The Society to Encourage Studies at Home (1873 - ca. 1897) (often abbreviated as SH) was the first correspondence school in the United States. It was founded in Boston, Massachusetts, by Anna Eliot Ticknor.

==History==
The Society to Encourage Studies at Home was founded in 1873 by Anna Eliot Ticknor (1823-1896), daughter of George Ticknor, historian and Harvard professor. Its purpose was "to induce among ladies the habit of devoting some part of every day to study of a systematic and thorough kind.". It was loosely based upon the English Society for the Encouragement of Home Study though it differed from that institution in a number of respects. The English society extended its benefits only to upper class women of leisure whereas the American society served women of all classes and specifically sought to serve women who were already busy with chores of the home, showing how they might profitably use their time for study and enlightenment. Further, the English society provided only a standard curriculum and students were expected to complete the course work on their own. The American society provided individually planned courses and constant interactive communications between instructors and students. Finally, the English society required its students to travel to London to take a final competitive examination. The American society with its individualized teaching plans dispensed with this formality judging it impractical due to the geographic distances between instructors and students and recognizing the limited financial means of many of its students.
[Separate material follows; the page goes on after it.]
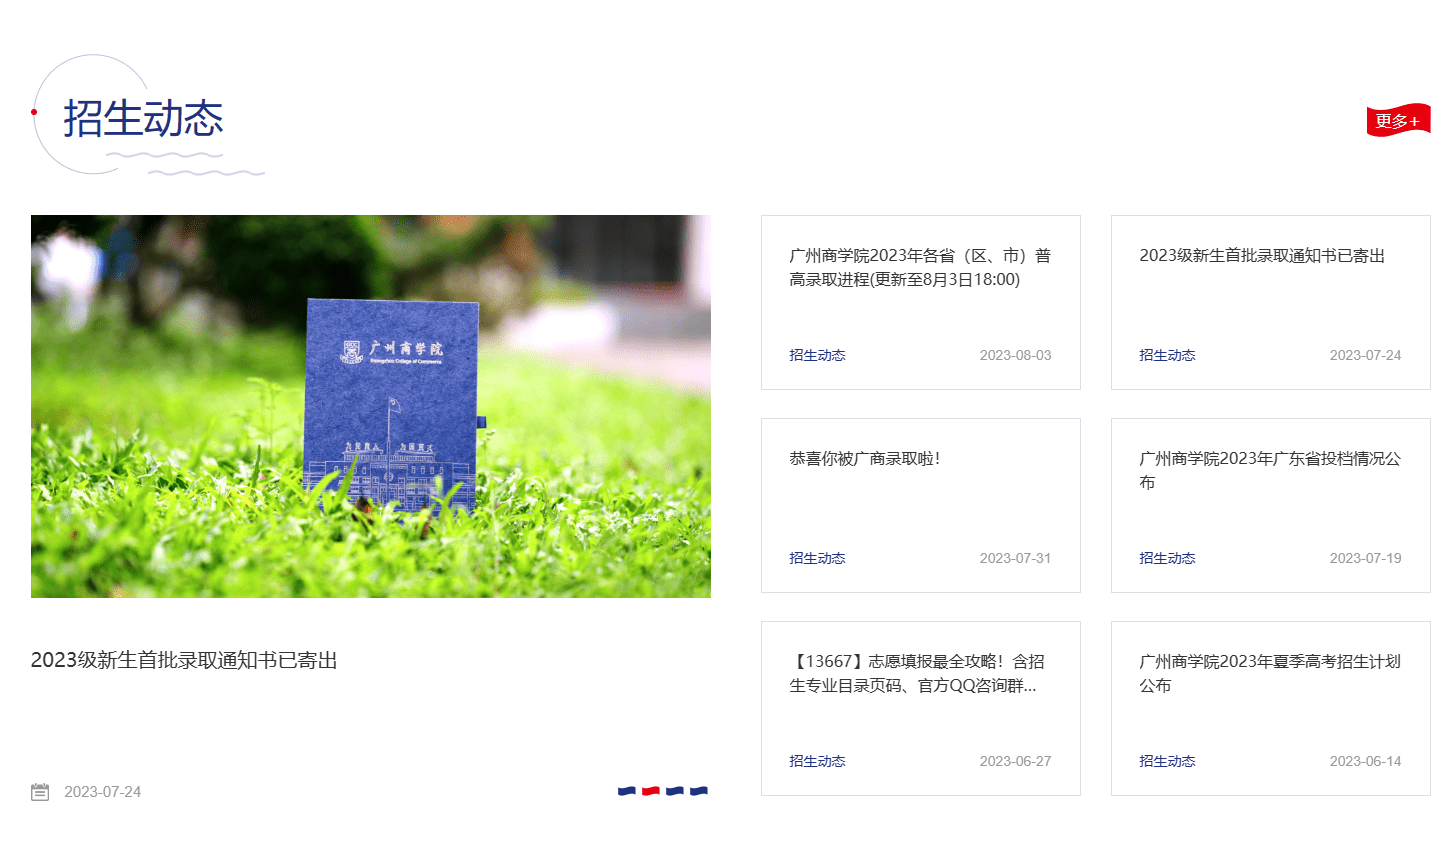Image resolution: width=1451 pixels, height=845 pixels.
Task: Open 广州商学院2023年各省普高录取进程 article
Action: tap(919, 268)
The courses were open only to women and over the 24 years of its existence it served 7,086 students and had over 200 correspondent teachers. The society was voluntarily dissolved in 1897 after the death of Anna Ticknor. Among those involved as teachers were: Ellen Swallow Richards (science), Vida Dutton Scudder (English), Lucretia Crocker (science), Katherine Peabody Loring (history), Alice James (history), Lucy Elliot Keeler (history), Florence Trail (ancient history) and Elizabeth Thorndike Thornton (history).

Among the students of the society were: Mary Parker Follett and Charlotte Perkins Gilman. The Society maintained several thousand volumes in a lending library which was paid for by the small fees charged to students. Instructors offered their time and services free.